発送電分離について、改めて詳しく説明します。
発送電分離とは、電力会社の発電部門と送配電部門を分離することです。送電や配電のネットワークを発電設備から切り離して独立させることで、すべての電力事業者が平等に送配電設備を利用できるようにすることが発送電分離を行う目的です。経済産業省の方針によれば、2018年から2020年を目途に、発電部門と送配電部門を法的に分離させることになっています。
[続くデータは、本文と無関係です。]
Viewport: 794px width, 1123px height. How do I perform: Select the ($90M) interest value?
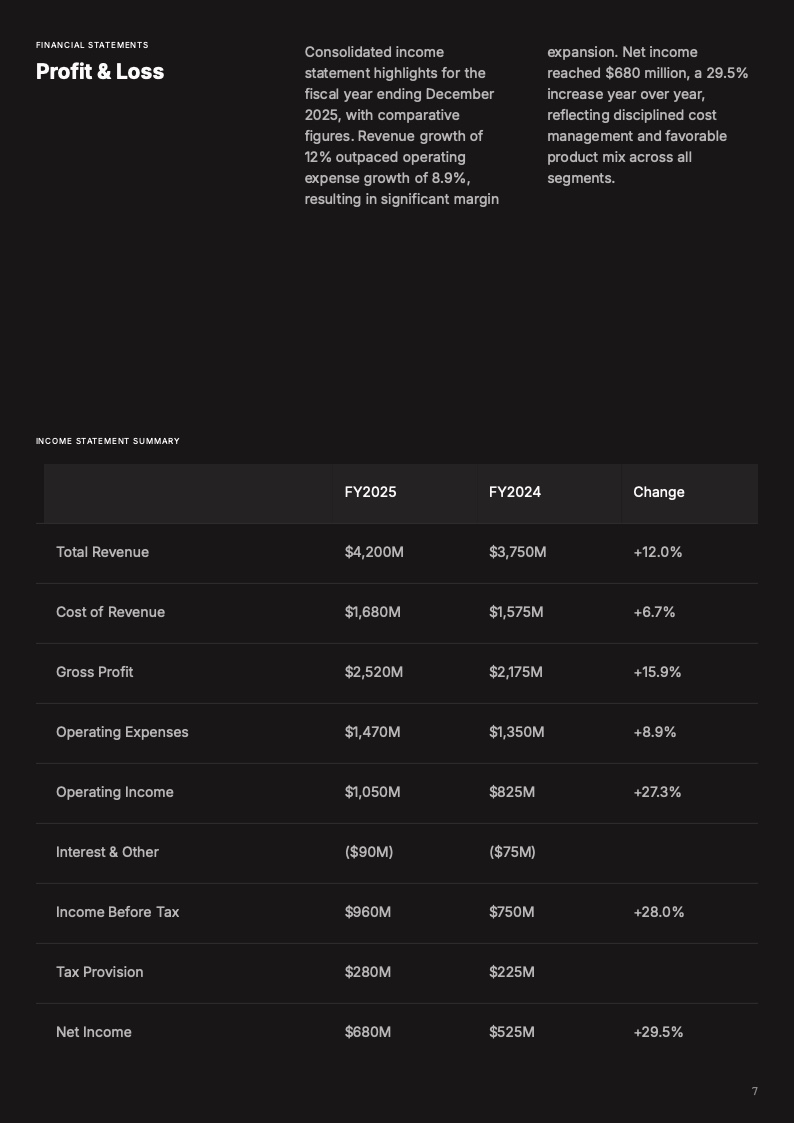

この発送電分離の方法は法的分離と呼ばれ、すでにフランスなどの諸外国で採用されています。法的分離によって既存の電力会社から送配電部門のみを独立させることで、電気事業における送配電部門の中立的立場を守らせるのがその目的です。ただし、送配電部門の会社を発電部門の子会社にするなどの資本関係は認められているので、親会社から子会社への出向を制限するなどのルールは設ける必要があると認識されています。
発送電分離の方法としては他に3類型あります。その他の類型としてまず挙げられるのが、送配電部門の会計と他部門に関係する会計を分けるという会計分離です。日本でもすでに2003年より会計分離が導入されていますが、より一層の中立性が求められるため、法的分離の導入が決まりました。
次に機能分離という類型もあります。これは、送配電部門の所有権は電力会社に残し、その代わりに運用や整備計画などは中立機関である独立した機関が実施するという分離法になります。最後に、送配電部門を完全に別会社とし、資本関係も認めないという最も規制の強い所有権分離があります。
発送電分離によって市場競争が適正に行われていく
発送電分離を取り入れることにはどんなメリットがあるのでしょうか。まず、発送電分離を導入することによって電力の市場競争が適正に行われていくことになります。送配電の設備を持たない新規参入事業者も発電や小売の部門で電気事業に参加できるようになり、市場全体が活性化されることが予想されます。その結果、それぞれの事業者がさまざまな料金プランを提供するようになり、その中からそれぞれの家庭に合った料金プランを選びやすくなるという見通しが立っています。
また、既存の電力会社にとっても悪いことばかりではなく、送配電設備の維持に気を遣う必要から解放され、電気事業の活性化に伴って需要が拡大、それにつれて投資が促されることが期待されています。大手電力会社に独占されていたあいだは不透明だった電気料金も、発送電分離によって見直され、適正な単価で利用できるようになります。家庭の電気料金プランを見直すには絶好の機会だといえるでしょう。
電気料金プランの見直しをしよう!
電力自由化の波を受けて、新規参入事業者が提案する多彩な電気料金プランが世間にはあふれています。もしかすると、現在契約している電気料金プランは生活スタイルに合っていないかもしれません。もっと安い電気料金プランが他にあるのだとすれば、現在支払っている電気料金は不必要に高い料金であるということになります。無駄に支払っているお金を節約することで、趣味や食事などに使えるお金が増えるかもしれません。
新規参入業者が増えてきたことで、既存の電力会社からも新しい電気料金プランが出始めています。2018年現在、電気料金プランに関しては多くの選択肢があります。電力会社を変えずに電気料金プランを変更したり、電力会社の乗り換えをしたりすることで、今よりも電気料金を安くできる可能性があるのです。
ネットでの一括比較サービスを利用すれば、各電気会社の料金を比較して安いプランを知ることができます。ぜひ活用してお得に電気を使う生活を始めてみてはいかがでしょうか。